O marketing médico não se trata de vender saúde, mas de promover o cuidado. É a prática de usar ferramentas de comunicação para educar, construir confiança e fortalecer o vínculo humano que sustenta a medicina.

Quando feito com ética, o marketing amplia o impacto positivo do profissional, melhora a experiência do paciente e fortalece a imagem da medicina como ciência e serviço à sociedade.

Na prática, o melhor marketing médico é a excelência comunicada com responsabilidade.

Referências bibliográficas

  1. American Marketing Association (AMA). Definition of Marketing.

  2. Borden, Neil H. The Concept of the Marketing Mix. Journal of Advertising Research, 1964.

  3. McCarthy, E. Jerome. Basic Marketing: A Managerial Approach.
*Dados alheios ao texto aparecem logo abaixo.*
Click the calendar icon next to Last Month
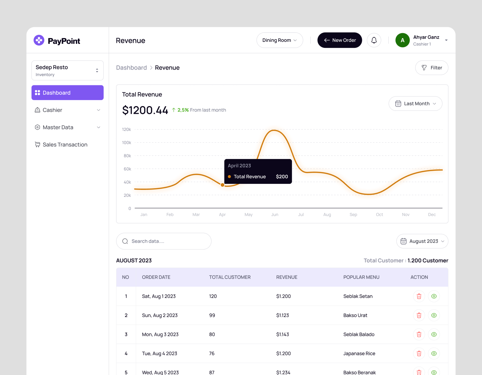The image size is (482, 375). click(x=398, y=103)
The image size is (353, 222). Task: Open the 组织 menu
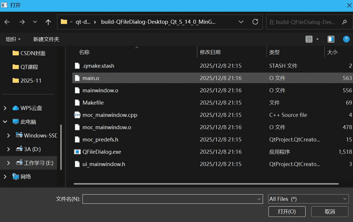pyautogui.click(x=13, y=39)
Richard D. Irwin, 1960.

  4. Kotler, P. & Keller, K. L. Marketing Management. 15th ed., Pearson, 2016.

  5. Kotler, P., Shalowitz, J., & Stevens, R. Strategic Marketing for Health Care Organizations. Pearson, 2008.

  6. Conselho Federal de Medicina (CFM). Manual de Publicidade Médica (Resolução nº 2.336/2023).

  7. McKinsey & Company. Marketing in Healthcare: Improving the Consumer Experience, 2023.

  8. Agência Nacional de Saúde Suplementar (ANS). Dados de beneficiários – Saúde Suplementar, 2024.

  9. Harvard Business Review. What Is Strategy? (Porter, M.E., 1996).

  10. Revista Bioética (CFM). Comunicação e responsabilidade na era digital.